Showing papers by "Ana Maria Oliveira Battastini published in 2017"

Altered extracellular ATP, ADP, and AMP hydrolysis in blood serum of sedentary individuals after an acute, aerobic, moderate exercise session

Abstract: Nucleotidases participate in the regulation of physiological and pathological events, such as inflammation and coagulation. Exercise promotes distinct adaptations, and can influence purinergic signaling. In the present study, we investigated soluble nucleotidase activities in the blood serum of sedentary young male adults at pre- and post-acute moderate aerobic exercise. In addition, we evaluated how this kind of exercise could influence adenine nucleotide concentrations in the blood serum. Sedentary individuals were submitted to moderate aerobic exercise on a treadmill; blood samples were collected pre- and post-exercise, and serum was separated for analysis. Results showed increases in ATP, ADP, and AMP hydrolysis post-exercise, compared to pre-exercise values. The ecto-nucleotide pyrophosphatase/phosphodiesterase was also evaluated, showing an increased activity post-exercise, compared to pre-exercise. Purine levels were analyzed by HPLC in the blood serum, pre- and post-exercise. Decreased levels of ATP and ADP were found post-exercise, in contrast with pre-exercise values. Conversely, post-exercise levels of adenosine and inosine increased compared to pre-exercise levels. Our results indicate an influence of acute exercise on ATP metabolism, modifying enzymatic behavior to promote a protective biological environment.

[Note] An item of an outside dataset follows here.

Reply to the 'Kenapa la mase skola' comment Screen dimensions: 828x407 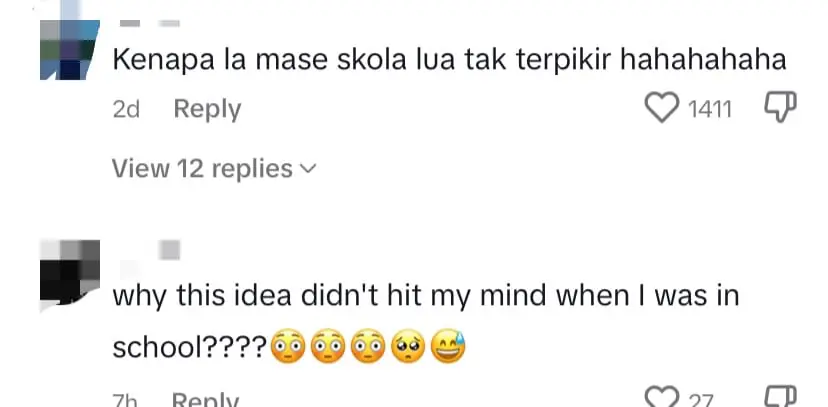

Cellular Migration Ability Is Modulated by Extracellular Purines in Ovarian Carcinoma SKOV-3 Cells.

Abstract: Extracellular nucleotides and nucleosides have emerged as important elements regulating tissue homeostasis. Acting through specific receptors, have the ability to control gene expression patterns to direct cellular fate. We observed that SKOV-3 cells express the ectonucleotidases: ectonucleotide pyrophosphatase 1 (ENPP1), ecto-5'-nucleotidase (NT5E), and liver alkaline phosphatase (ALPL). Strikingly, in pulse and chase experiments supplemented with ATP, SKOV-3 cells exhibited low catabolic efficiency in the conversion of ADP into AMP, but they were efficient in converting AMP into adenosine. Since these cells release ATP, we proposed that the conversion of ADP into AMP is a regulatory node associated with the migratory ability and the mesenchymal characteristics shown by SKOV-3 cells under basal conditions. The landscape of gene expression profiles of SKOV-3 cell cultures treated with apyrase or adenosine demonstrated similarities (e.g., decrease FGF16 transcript) and differences (e.g., the negative regulation of Wnt 2, and 10B by adenosine). Thus, in SKOV-3 we analyzed the migratory ability and the expression of epithelium to mesenchymal transition (EMT) markers in response to apyrase. Apyrase-treatment favored the epithelial-like phenotype, as revealed by the re-location of E-cadherin to the cell to cell junctions. Pharmacological approaches strongly suggested that the effect of Apyrase involved the accumulation of extracellular adenosine; this notion was strengthened when the incubation of the SKOV-3 cell with α,β-methylene ADP (CD73 inhibitor) or adenosine deaminase was sufficient to abolish the effect of apyrase on cell migration. Overall, adenosine signaling is a fine tune mechanism in the control of cell phenotype in cancer. J. Cell. Biochem. 118: 4468-4478, 2017. © 2017 Wiley Periodicals, Inc.

Alpha-bisabolol Promotes Glioma Cell Death by Modulating the Adenosinergic System.

Abstract: Background/aim Glioblastoma multiforme is the most malignant type of glioma. Alpha-bisabolol is an essential oil reported as a potent cell death agent. In the present work, we evaluated the effect of alpha-bisabolol on ecto-5'-nucleotidase/CD73, the most well-characterized enzymatic source of adenosine, present in lipid rafts. Materials and methods Glioma cells were treated with alpha-bisabolol and, in some experiments, pre-treated with an A3 antagonist. MTT assay (viability), malachite green method (ecto-5'-nucleotidase/CD73 activity) and quantitative polymerase chain reaction (qPCR) (A3 mRNA) were carried out. Results Alpha-bisabolol led to a decrease in C6 and U138-MG glioma cells viability, accompanied by an increase in ecto-5'-NT/CD73 activity. Pre-treatment with an A3 antagonist reverted the effect of α-bisabolol with an increase of mRNA expression of this receptor. Conclusion Our data indicated the participation of ecto-5'-nucleotidase/CD73 and A3 receptor in the anti-proliferative effect of α-bisabolol on glioma cells.